[What the task requires] Put the lines of the records below into a numbered list, leaving out any blank lines. Leave the pictures out of your answer.

[Exercise input]
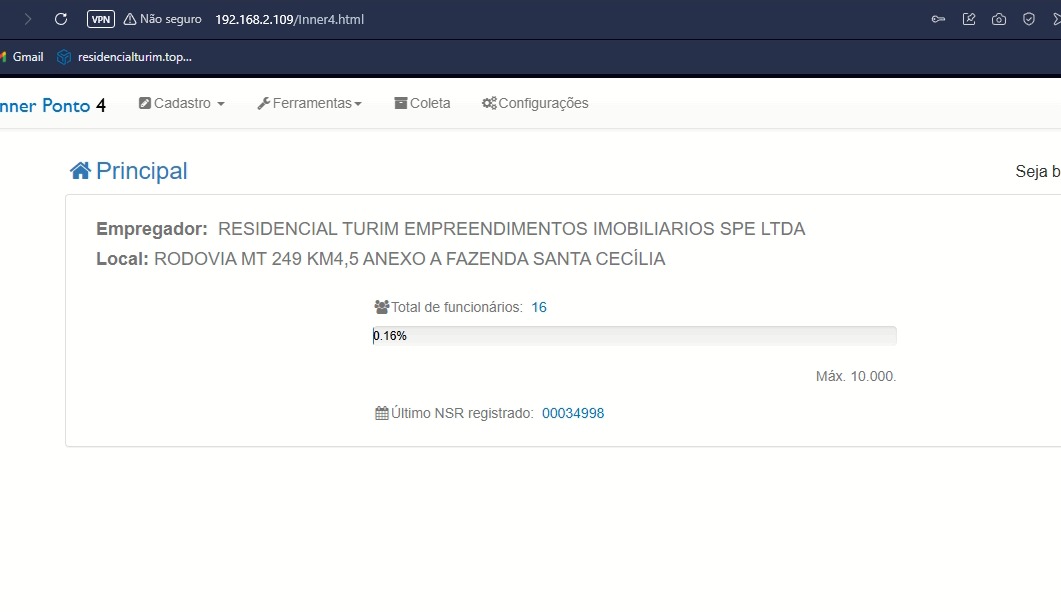1061x612 pixels.
Task: Click the total employees count 16
Action: (x=539, y=307)
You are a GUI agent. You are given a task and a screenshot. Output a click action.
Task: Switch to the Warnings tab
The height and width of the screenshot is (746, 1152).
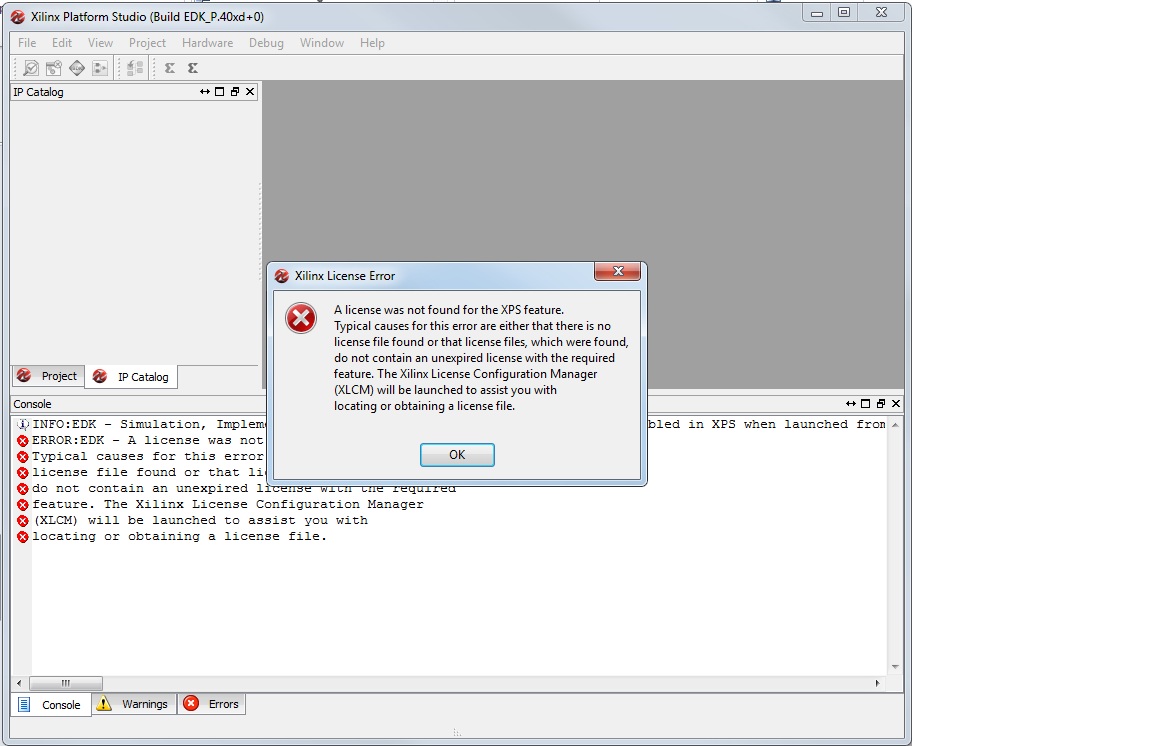click(134, 704)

[Output of the exercise]
1. 1061x612 pixels.
2. Task: Click the total employees count 16
3. Action: (x=539, y=307)
4. You are a GUI agent. You are given a task and a screenshot. Output a click action.
5. Task: Switch to the Warnings tab
6. The height and width of the screenshot is (746, 1152).
7. click(134, 704)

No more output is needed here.